Mauritania: NGOs demand release of anti-slavery activists
A group of 17 NGOs including Amnesty International Wednesday called for the immediate release of two Mauritanian anti-slavery activists arrested one year ago and handed a two-year prison sentence by a Mauritanian court.
“Mauritania must immediately set free the two anti-slavery activists who have been in custody for one year while one of them is seriously sick,” the 17 NGOs said in a statement.
“The signatories demand their immediate and without pre-condition release and nullification of charges against them.”

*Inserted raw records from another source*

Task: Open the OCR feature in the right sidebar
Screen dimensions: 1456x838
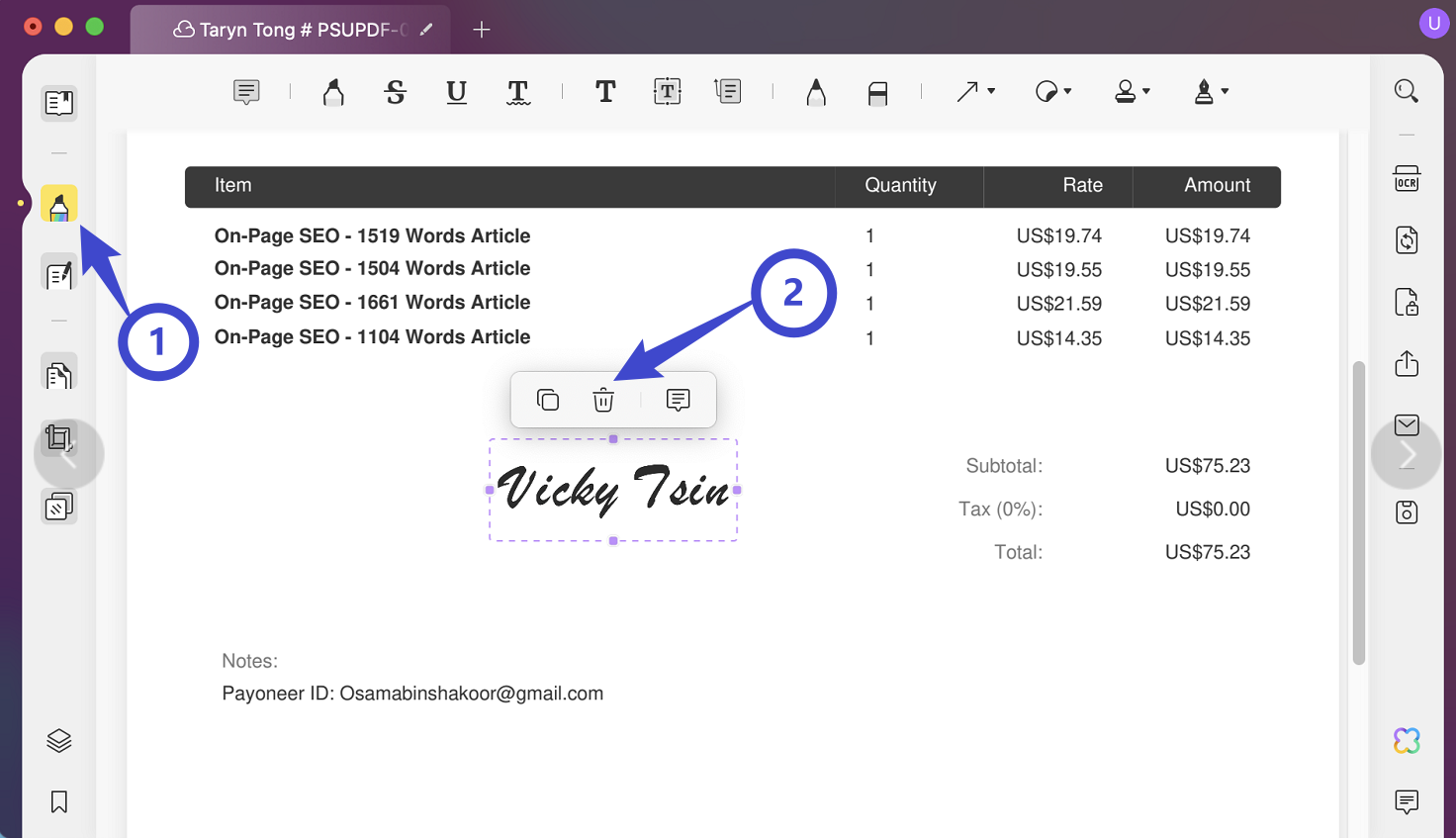Action: [1406, 179]
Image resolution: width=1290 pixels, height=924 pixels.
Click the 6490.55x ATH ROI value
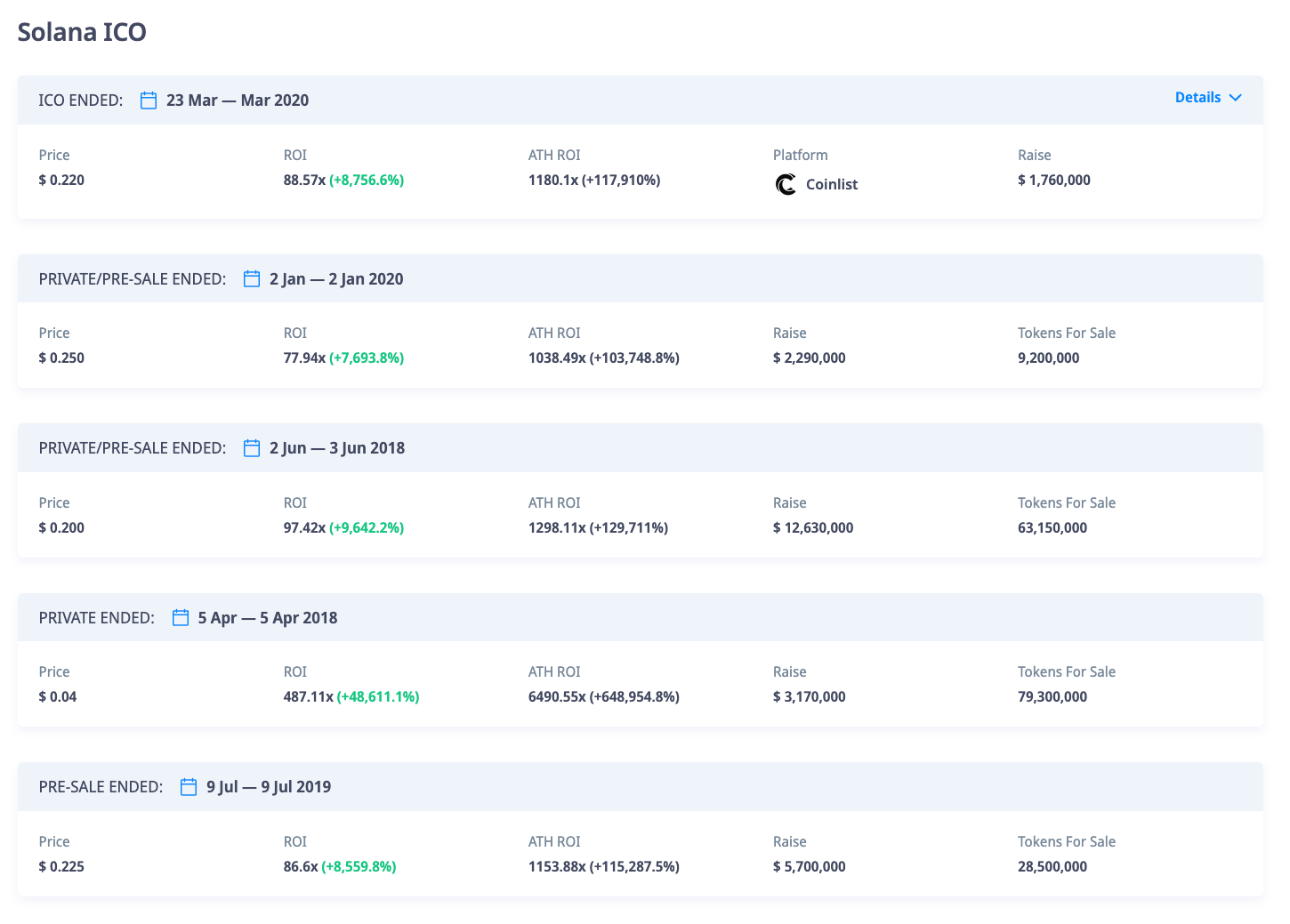pyautogui.click(x=557, y=696)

Biram Ould Dah Ould Abeid and Brahim Ould Bilal respectively President and Vice-President of an anti-slavery organization, known as Initiative for the resurgence of the abolitionist movement in Mauritania (IRA,) were arrested last year in August and sentenced to two years in prison after authorities accused them of belonging to a banned organization.
NGOs have been battling against slavery still existent in Mauritania by heritance. Some tribes are still being cast as slaves and continue serving their historical masters even though the phenomenon has been abolished since 1981 in Mauritania.

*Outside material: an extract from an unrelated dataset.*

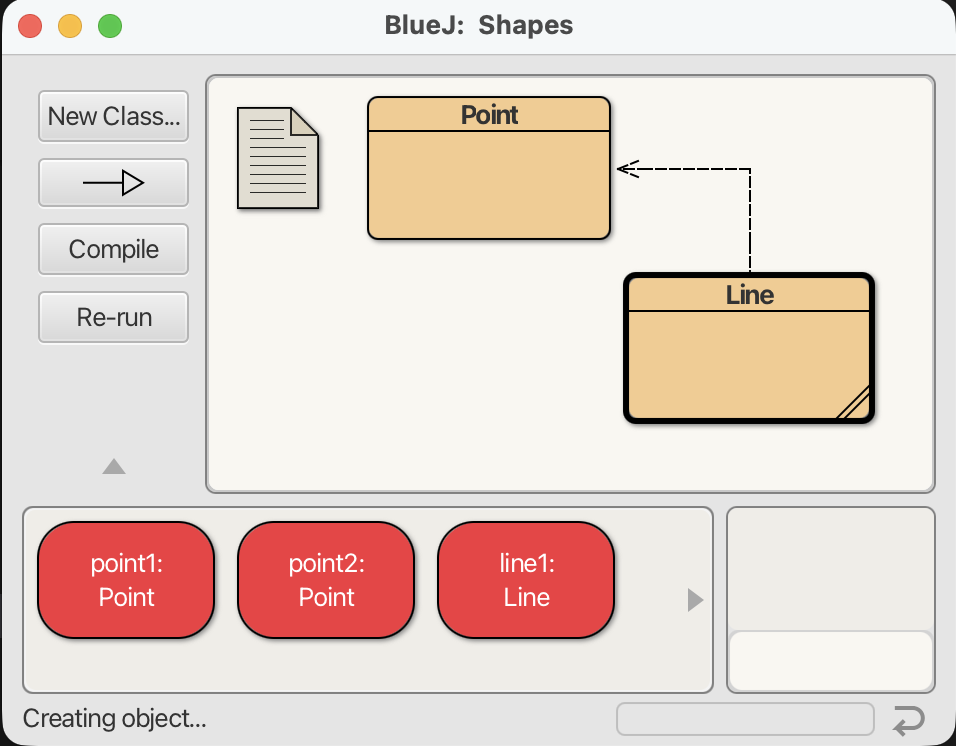Select the point2 Point object
The height and width of the screenshot is (746, 956).
326,581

NGOs’ fights against practitioners of the phenomenon received recognition by the Parliament which criminalized the practice last August. Lawmakers passed a law rendering slavery practice “a crime against humanity.” Sentences have been increased to 20 years in prison as opposed to five to ten years in the past.
Reports also said that Mauritanian President Mohamed Ould Abdel Aziz vowed to put an end to the phenomenon but in May he indicated that slavery still existed only in few parts of the country and charged NGOs of using the issue to make money.